WHAT THE EXERCISE ASKS => Restate exactly the lines of the entries below, beginning with the first and ending with the line that holds "Image resolution: width=800". Pictures are not copied.

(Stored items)

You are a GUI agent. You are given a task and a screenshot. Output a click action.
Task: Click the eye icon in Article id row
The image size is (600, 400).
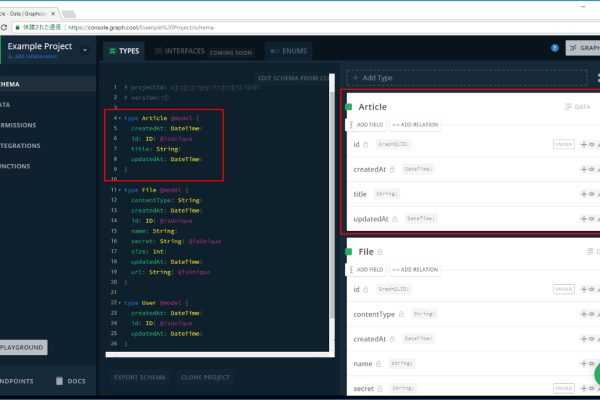[591, 144]
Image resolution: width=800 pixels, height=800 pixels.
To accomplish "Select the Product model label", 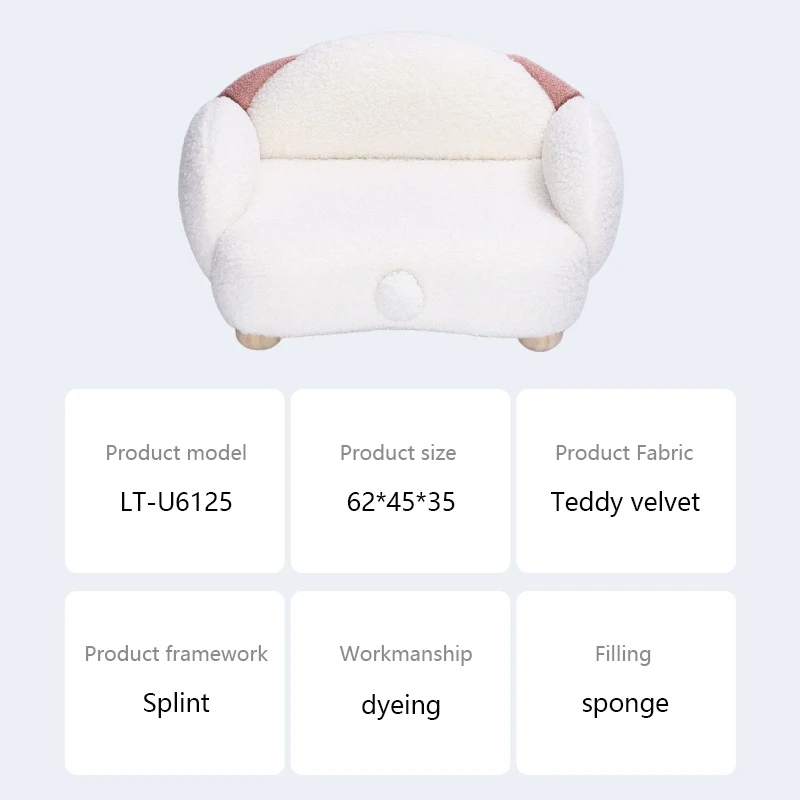I will pos(176,453).
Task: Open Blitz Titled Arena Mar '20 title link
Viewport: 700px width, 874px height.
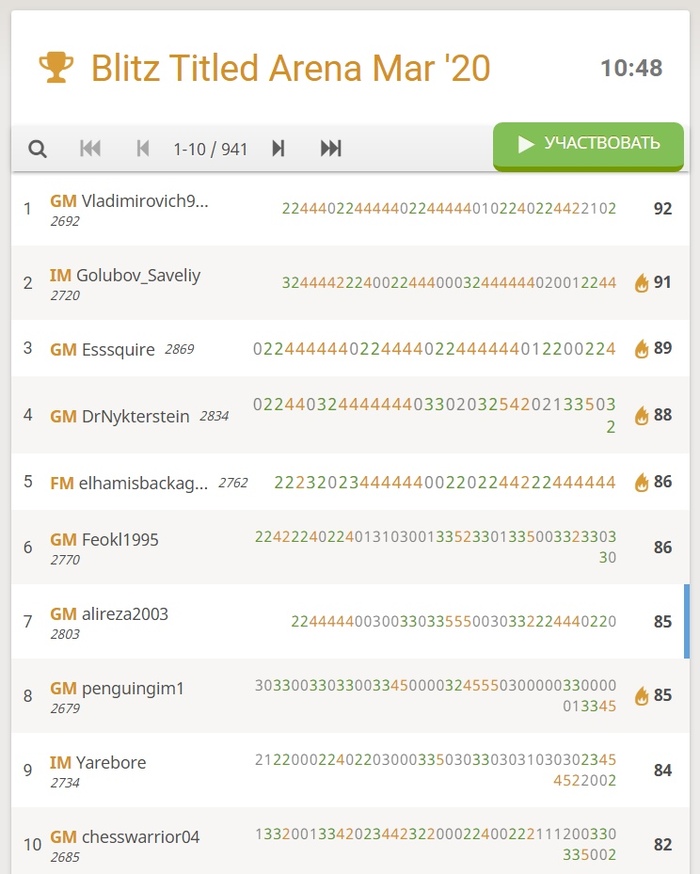Action: click(x=290, y=68)
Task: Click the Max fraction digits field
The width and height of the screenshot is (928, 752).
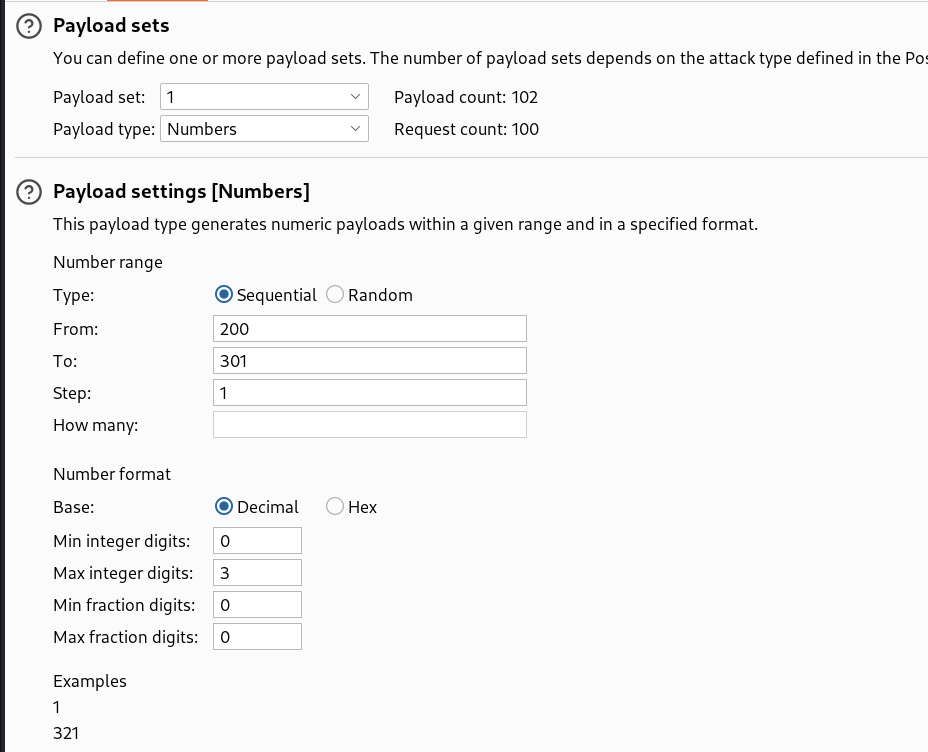Action: pos(257,636)
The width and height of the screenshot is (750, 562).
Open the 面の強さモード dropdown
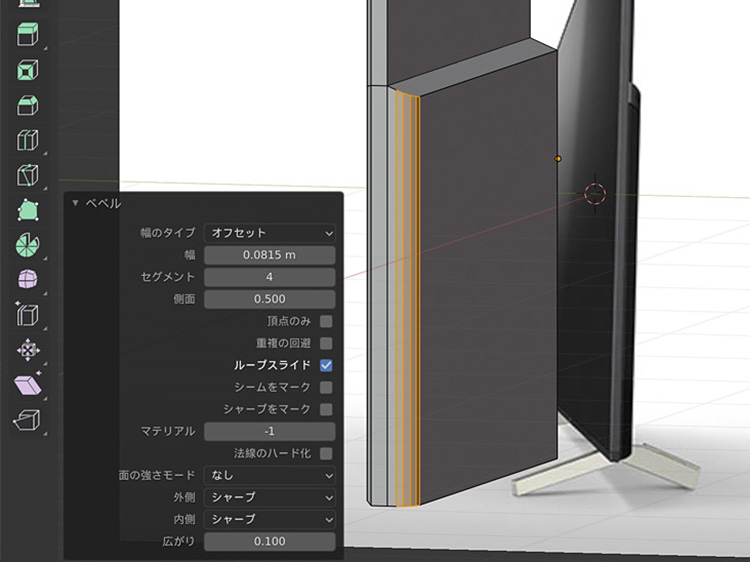pyautogui.click(x=270, y=475)
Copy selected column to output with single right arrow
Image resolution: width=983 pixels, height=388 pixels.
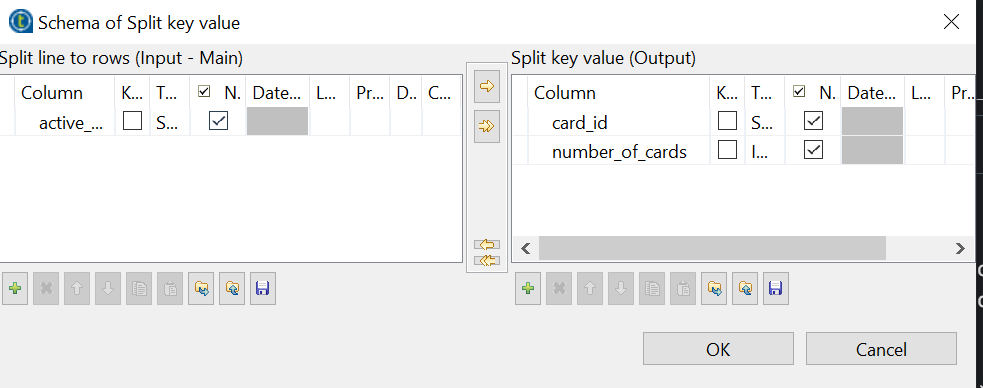(x=486, y=87)
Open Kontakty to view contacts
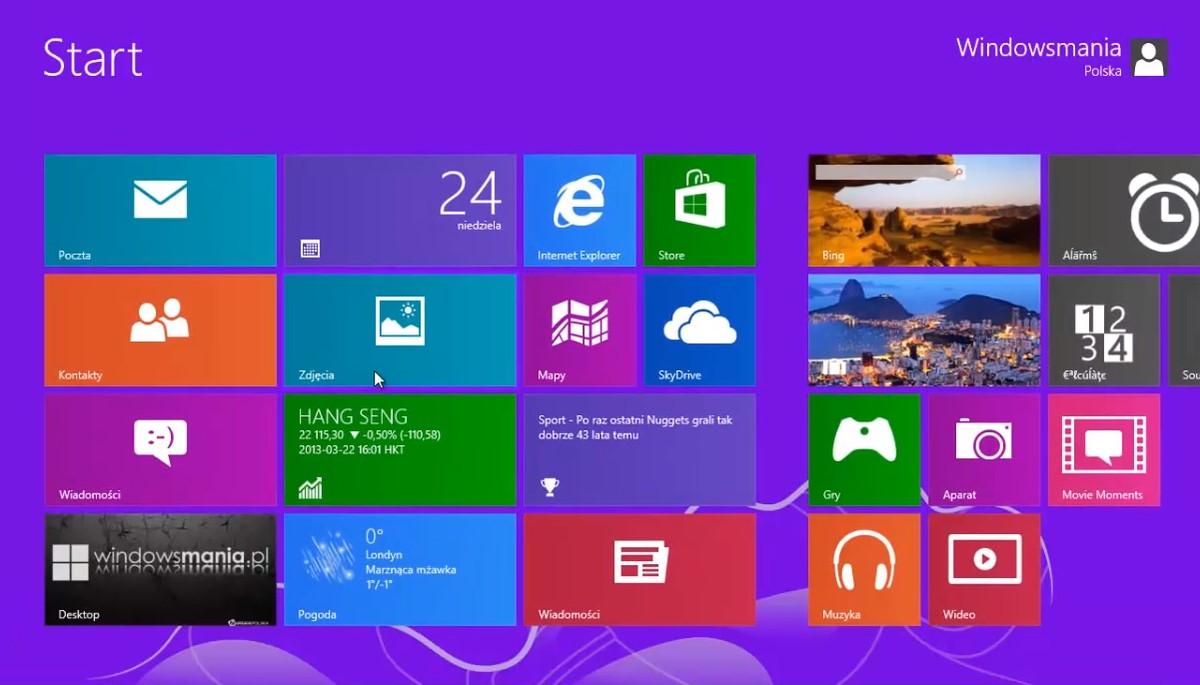Screen dimensions: 1200x685 coord(160,330)
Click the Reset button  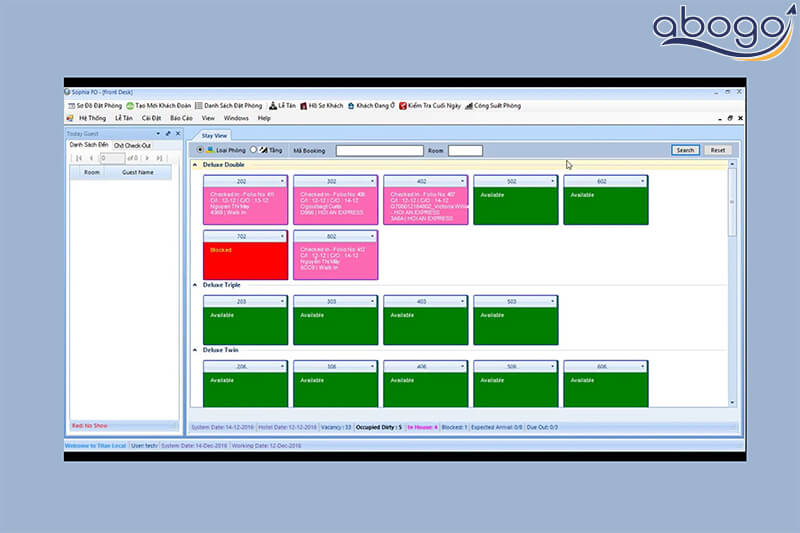point(717,150)
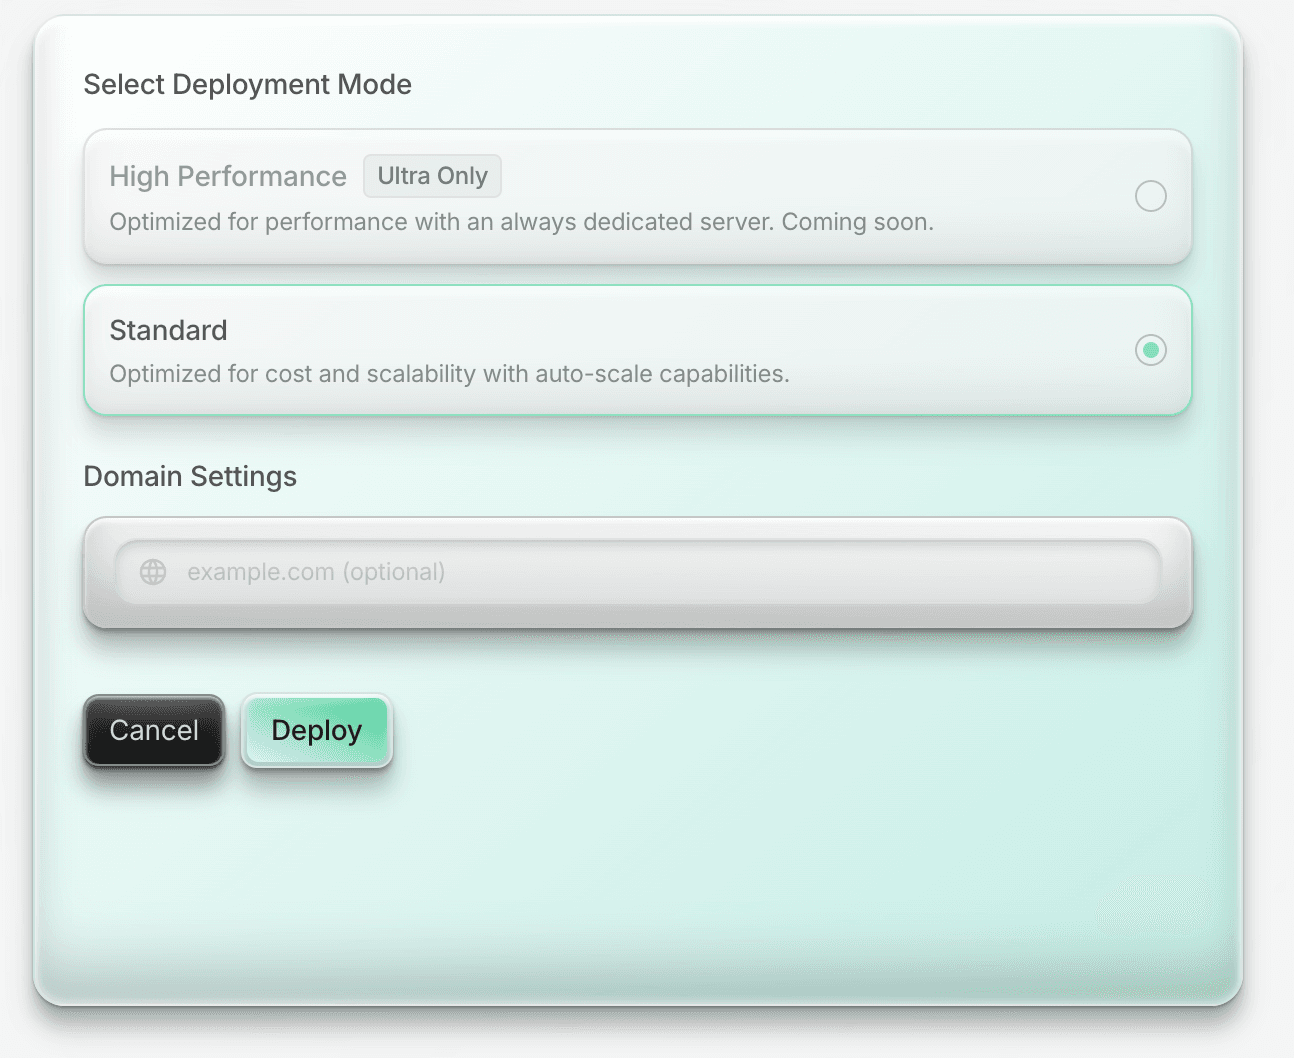Viewport: 1294px width, 1058px height.
Task: Click the Standard title text
Action: [168, 330]
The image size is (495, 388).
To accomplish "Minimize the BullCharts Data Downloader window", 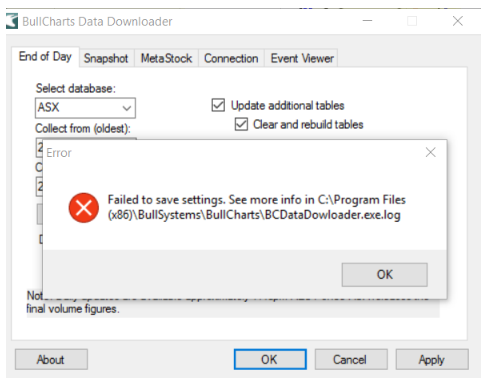I will point(367,21).
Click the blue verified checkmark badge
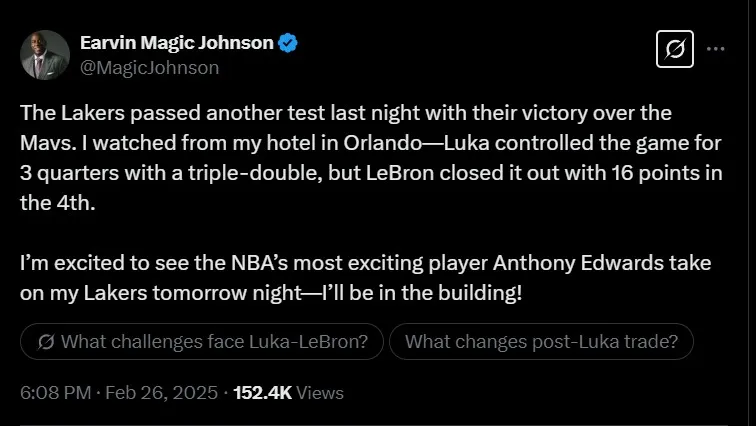This screenshot has height=426, width=756. click(289, 43)
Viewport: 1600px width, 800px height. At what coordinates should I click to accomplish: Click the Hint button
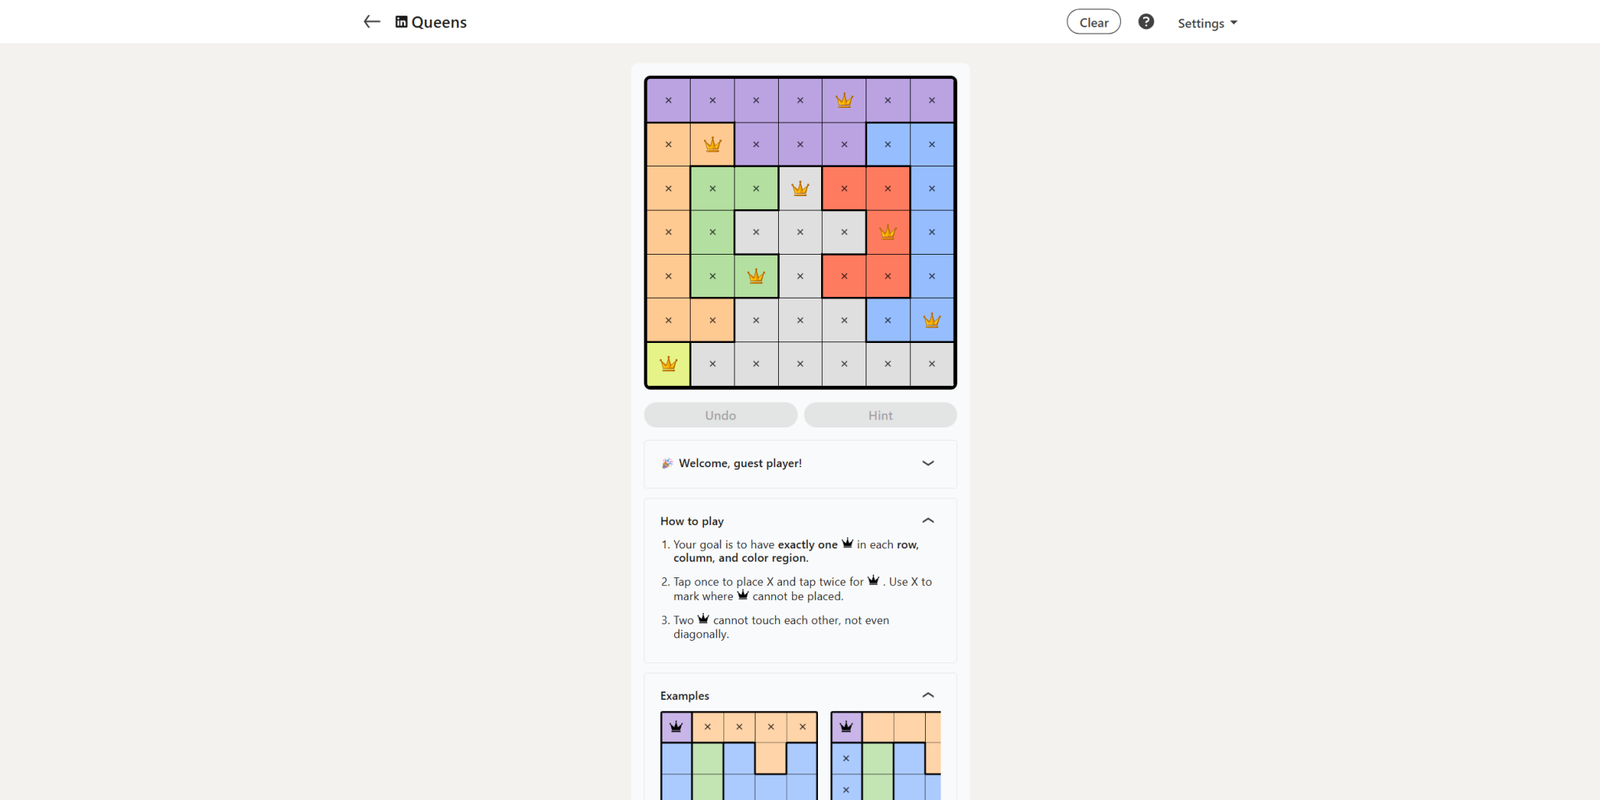880,415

RESULT FOR THIS TASK =>
You are a GUI agent. You are given a task and a screenshot. Output a click action.
Task: Click the eye icon in Article id row
The image size is (600, 400).
[591, 144]
Image resolution: width=800 pixels, height=800 pixels.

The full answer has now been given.